51 As the Health Home programs continue to expand, it is becoming a very onerous and time consuming effort to look up lists of members (at times over 1,000) one by one in the Health Home Tracking System Portal Member Search Function. Is there a near–term or interim technology solution that could be used to quickly process member lists, such as a batch look up process? In the MAPP HHTS up to 1000 members can be searched through the Member CIN Search screen for using the screen functionality by copying and pasting the CINs into the CIN search field, although only 20 CINS will display on the screen the user can download a file containing up to 1000 CINs.

Other screens also contain download functionality that may be helpful when looking at your specific members. Please reference your end–user guide for more information.
52 My Health Home doesn´t have a relationship with a MCP that a few of my members belong to since these members were converted in from the old system. The MCP doesn´t assign members to us on a regular basis. What do we do? For instances where the member is enrolled with a MCP that you don´t have a relationship with, your HH and the MCP should ideally work together to develop a legal agreement to share information (an Administrative Services Agreement ). This does not mean that the MCP would be required to start assigning members to your HH, instead this legal agreement would just cover certain situations so that a member would be able to stay with the MCP and HH of their choosing and not have to make a decision to switch. When an Administrative Services Agreement cannot be developed a non–provider agreement will suffice in instances where the Health Home is only serving a few members from a MCP.

Legal agreements should be sent to DOH by the MCP (through a MAPP CCC ticket ) so that relationships can be established within MAPP HHTS. Use the web form to request this under the subject Medicaid Analytics Performance Portal (MAPP).

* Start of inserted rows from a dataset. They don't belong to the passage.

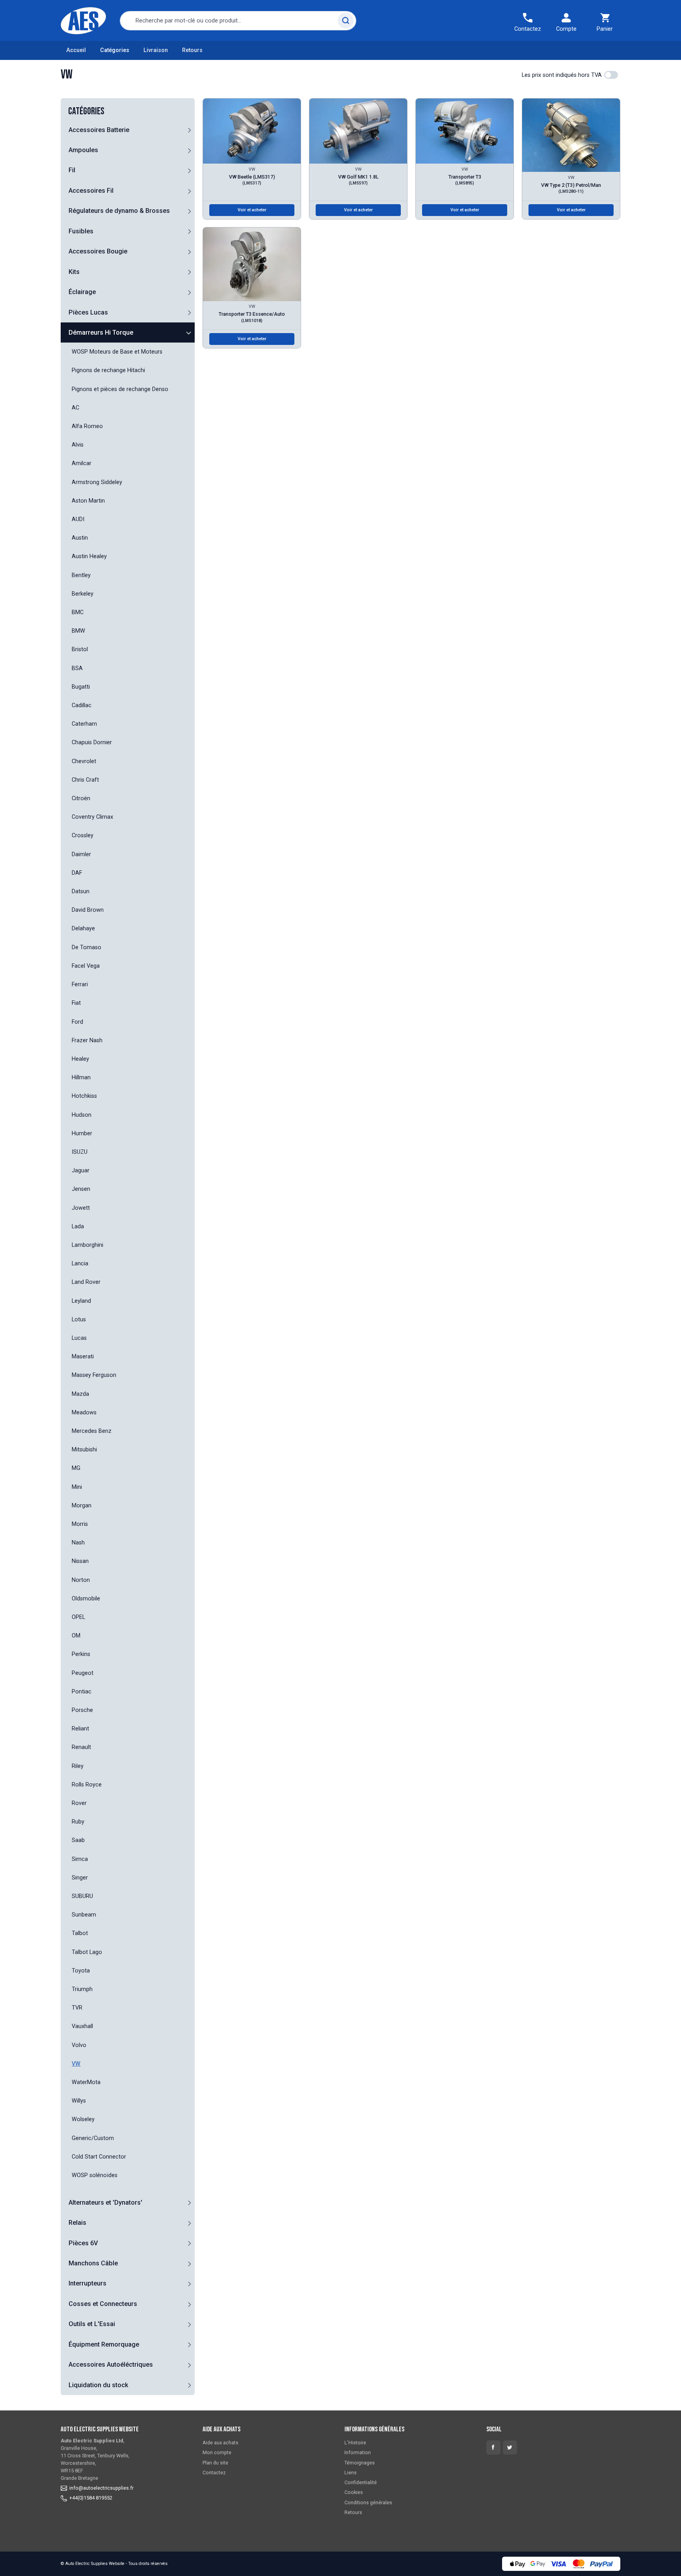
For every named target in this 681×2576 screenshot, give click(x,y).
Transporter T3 (464, 180)
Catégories (114, 50)
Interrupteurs (87, 2283)
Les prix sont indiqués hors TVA (562, 75)
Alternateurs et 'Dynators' (105, 2202)
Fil (72, 170)
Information (357, 2452)
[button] (189, 130)
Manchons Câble (93, 2263)
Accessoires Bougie (98, 251)
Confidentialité (360, 2482)
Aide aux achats (220, 2443)
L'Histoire (355, 2443)
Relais (77, 2222)
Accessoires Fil (91, 190)
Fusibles (81, 231)
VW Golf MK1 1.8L (358, 180)
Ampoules (83, 150)
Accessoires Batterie (99, 130)
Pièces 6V (83, 2243)
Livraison (155, 50)
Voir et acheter (252, 209)
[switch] (611, 75)
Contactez (214, 2472)
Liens (350, 2472)
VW (252, 169)
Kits (74, 272)
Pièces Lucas (88, 312)
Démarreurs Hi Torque (101, 332)
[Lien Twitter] (510, 2447)
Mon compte (217, 2452)
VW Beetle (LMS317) (252, 180)
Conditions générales (368, 2502)
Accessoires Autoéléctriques (111, 2364)
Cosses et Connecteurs (103, 2304)
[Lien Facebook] (493, 2447)
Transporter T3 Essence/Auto (252, 317)
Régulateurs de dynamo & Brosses (119, 210)
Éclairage (82, 292)
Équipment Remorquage (104, 2344)
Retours (192, 50)
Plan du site (215, 2463)
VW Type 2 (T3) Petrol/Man (571, 188)
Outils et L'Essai (92, 2324)
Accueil (76, 50)
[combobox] (238, 20)
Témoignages (359, 2463)
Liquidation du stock (98, 2385)
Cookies (353, 2492)
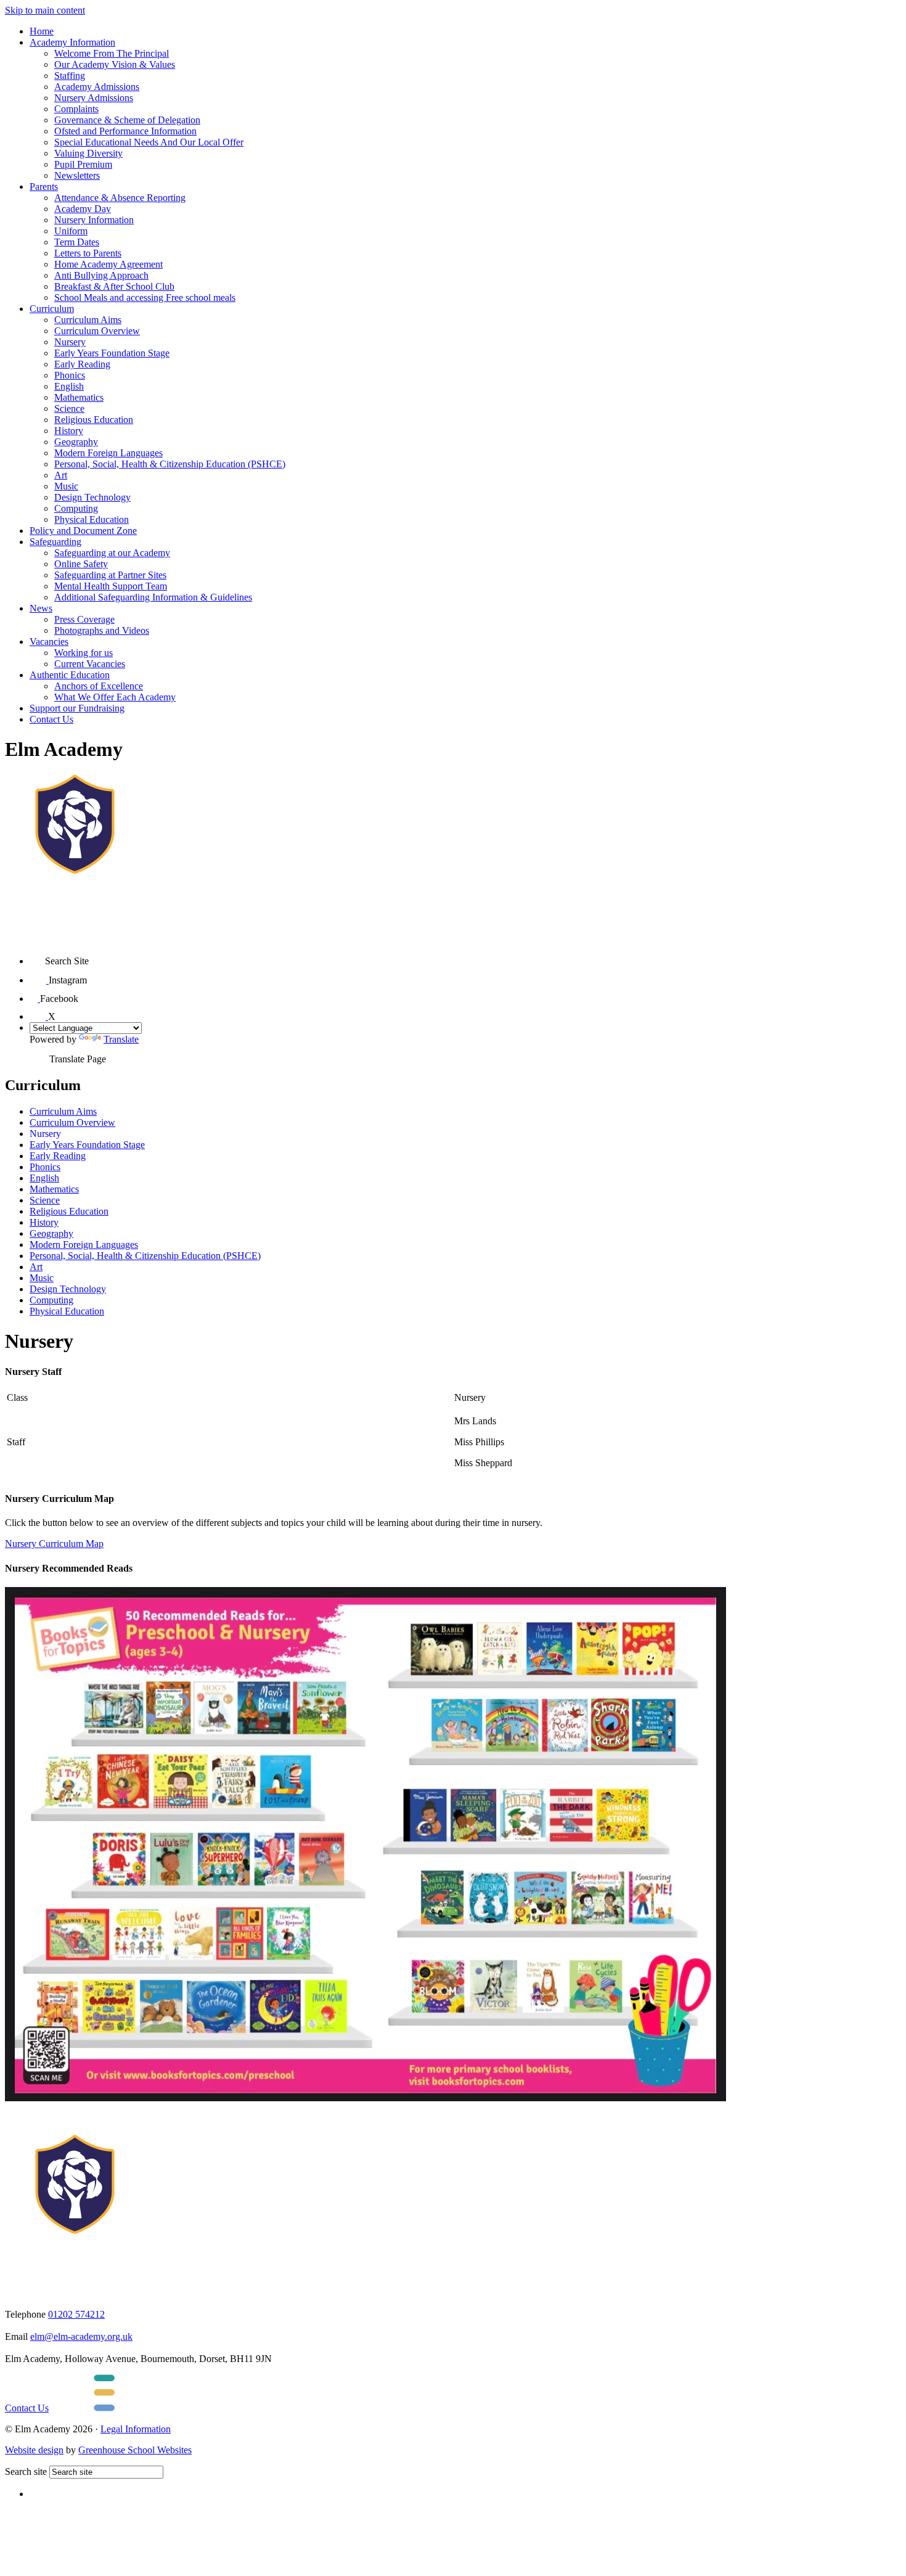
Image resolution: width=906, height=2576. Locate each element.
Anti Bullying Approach (101, 275)
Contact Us (51, 719)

HHs should review their members and relationships and ensure they have the appropriate relationships set up.

Please reference slide 6 for more information
53 How will vendors access MAPP? MCP, HH, and CMA providers are responsible for enrolling their own users into MAPP. As long as vendors are properly set up with HCS access, organizations will be able to enroll vendors into MAPP.

OPTIONS 1) Vendor is not set up in HCS–The HH may work with the vendor to set up HCS user accounts for the vendor staff and assign appropriate MAPP Roles to the vendor staff. In this option, the vendor staff will essentially operate as HH employees. If staff are terminated or leave employment, the vendor must notify the HH so that the HH can delete the HCS user account and update its records.
2) Vendor is set up in HCS–The vendor will ensure that its staff have a HCS user account. The vendor will provide the HH with the name, HCS user id, and MAPP role of vendor staff who will work with the HH. The HH will assign the appropriate MAPP role to vendor staff. If staff are terminated or leave employment, the vendor will delete the HCS user account.